Conseil constitutionnel, Décision n° 2017-672 QPC du 10 novembre 2017

Le Conseil constitutionnel, par une décision du 9 novembre 2017, a été saisi d’une question prioritaire de constitutionnalité portant sur l’article L. 480-13 du code de l’urbanisme. Les requérants contestaient la conformité aux droits constitutionnels des dispositions limitant l’action en démolition d’une construction édifiée sous un permis annulé. Ils invoquaient une atteinte au principe de responsabilité et au droit à un recours effectif. Le Conseil constitutionnel a déclaré ces dispositions conformes à la Constitution.

**I. La justification d’une limitation législative par un objectif d’intérêt général**

Le Conseil constitutionnel valide d’abord la recherche par le législateur d’un équilibre entre des intérêts contradictoires. Il relève que l’objectif poursuivi est d’intérêt général. Le législateur a entendu « réduire l’incertitude juridique pesant sur les projets de construction et prévenir les recours abusifs ». Cette volonté de sécuriser les investissements et les opérations de construction constitue un motif légitime. Le juge constitutionnel admet ainsi que le principe de responsabilité puisse être aménagé. Il rappelle que le législateur peut apporter « des exclusions ou des limitations » à ce principe pour un motif d’intérêt général. La condition est l’absence d’atteinte disproportionnée aux droits des victimes. L’analyse se fonde sur une interprétation combinée de l’article 4 de la Déclaration de 1789 et de l’article 16. Le premier fonde le principe de responsabilité pour faute. Le second garantit le droit à un recours juridictionnel effectif. La solution retenue montre la marge d’appréciation reconnue au Parlement en matière économique.

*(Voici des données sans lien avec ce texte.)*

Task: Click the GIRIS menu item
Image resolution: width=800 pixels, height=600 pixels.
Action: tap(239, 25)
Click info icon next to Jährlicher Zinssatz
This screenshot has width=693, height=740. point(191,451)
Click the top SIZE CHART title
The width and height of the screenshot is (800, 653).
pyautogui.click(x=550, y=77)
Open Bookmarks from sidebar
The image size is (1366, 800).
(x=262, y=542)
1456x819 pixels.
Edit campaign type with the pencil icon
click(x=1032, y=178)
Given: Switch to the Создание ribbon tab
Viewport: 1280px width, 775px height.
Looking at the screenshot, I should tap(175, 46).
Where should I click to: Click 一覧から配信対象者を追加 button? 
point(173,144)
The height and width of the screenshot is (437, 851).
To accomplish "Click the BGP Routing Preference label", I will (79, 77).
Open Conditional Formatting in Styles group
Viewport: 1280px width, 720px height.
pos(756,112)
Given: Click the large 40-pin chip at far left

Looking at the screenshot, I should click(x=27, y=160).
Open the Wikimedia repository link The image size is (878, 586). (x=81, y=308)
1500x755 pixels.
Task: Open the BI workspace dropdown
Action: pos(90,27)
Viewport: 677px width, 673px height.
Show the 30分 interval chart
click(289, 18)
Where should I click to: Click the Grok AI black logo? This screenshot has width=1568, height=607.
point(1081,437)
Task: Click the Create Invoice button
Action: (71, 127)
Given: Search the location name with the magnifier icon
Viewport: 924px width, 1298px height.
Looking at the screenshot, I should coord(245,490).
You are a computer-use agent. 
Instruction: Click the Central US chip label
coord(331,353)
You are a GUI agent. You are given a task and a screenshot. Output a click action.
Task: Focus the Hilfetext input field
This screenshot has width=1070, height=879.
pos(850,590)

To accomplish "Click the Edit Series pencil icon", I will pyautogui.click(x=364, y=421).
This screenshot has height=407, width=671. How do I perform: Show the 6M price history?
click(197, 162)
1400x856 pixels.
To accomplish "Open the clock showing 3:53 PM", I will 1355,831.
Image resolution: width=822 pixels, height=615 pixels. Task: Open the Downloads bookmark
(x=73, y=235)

Le contrôle de proportionnalité opéré révèle une approche pragmatique des voies de recours. Le Conseil souligne que l’action en démolition demeure ouverte dans des zones spécifiques. Ces zones présentent une importance particulière pour la protection de l’environnement ou des patrimoines. La démolition y « apparaît nécessaire ». Par ailleurs, il relève que d’autres voies de droit restent disponibles pour la victime. Celle-ci peut obtenir une réparation indemnitaire sur le fondement du droit commun. Elle peut aussi agir contre la personne publique pour délivrance fautive du permis. L’existence de ces alternatives permet de conclure à l’absence de disproportion. La décision affirme ainsi que « les dispositions contestées ne portent pas d’atteinte disproportionnée aux droits des victimes ». Cette construction juridique consacre un pluralisme des voies de réparation. Elle subordonne la réparation en nature à des conditions strictes de localisation.

**II. La conciliation opérée entre protection de l’environnement et sécurité juridique**

Le Conseil écarte ensuite les griefs tirés de la Charte de l’environnement. Il procède à une interprétation restrictive des obligations qu’elle édicte. Les articles 1er et 2 de la Charte instaurent un devoir de vigilance. Le Conseil en déduit que « chacun est tenu à une obligation de vigilance à l’égard des atteintes à l’environnement ». Toutefois, il estime que le législateur peut en définir les conditions de mise en œuvre. L’article 4 pose le principe de contribution à la réparation des dommages environnementaux. Le Conseil rappelle qu’il incombe au législateur d’en déterminer les modalités. La limitation de l’action en démolition à certaines zones n’est pas jugée contraire à ces principes. Le raisonnement s’appuie sur le caractère non absolu des droits environnementaux. Leur conciliation avec d’autres objectifs constitutionnels est permise.

La décision inscrit finalement la protection de l’environnement dans un cadre territorialisé. Le législateur a opéré un choix de zones prioritaires pour la démolition. Le Conseil valide cette logique de protection ciblée des espaces les plus sensibles. Il note que le législateur « a veillé à ce que l’action en démolition demeure possible dans les zones présentant une importance particulière ». La liste limitative des quinze catégories de zones est ainsi constitutionnalisée. Cette approche peut être critiquée car elle hiérarchise les atteintes à l’environnement. Une construction illégale en dehors de ces zones ne pourra être démolie sur ce fondement. La portée de la décision est significative pour le droit de l’urbanisme. Elle sanctuarise un régime dérogatoire au principe de réparation intégrale. Elle consacre la primauté de la sécurité juridique des constructions sur l’exécution en nature des annulations contentieuses.

Source : Cour de cassation – Base Open Data « Judilibre » & « Légifrance ».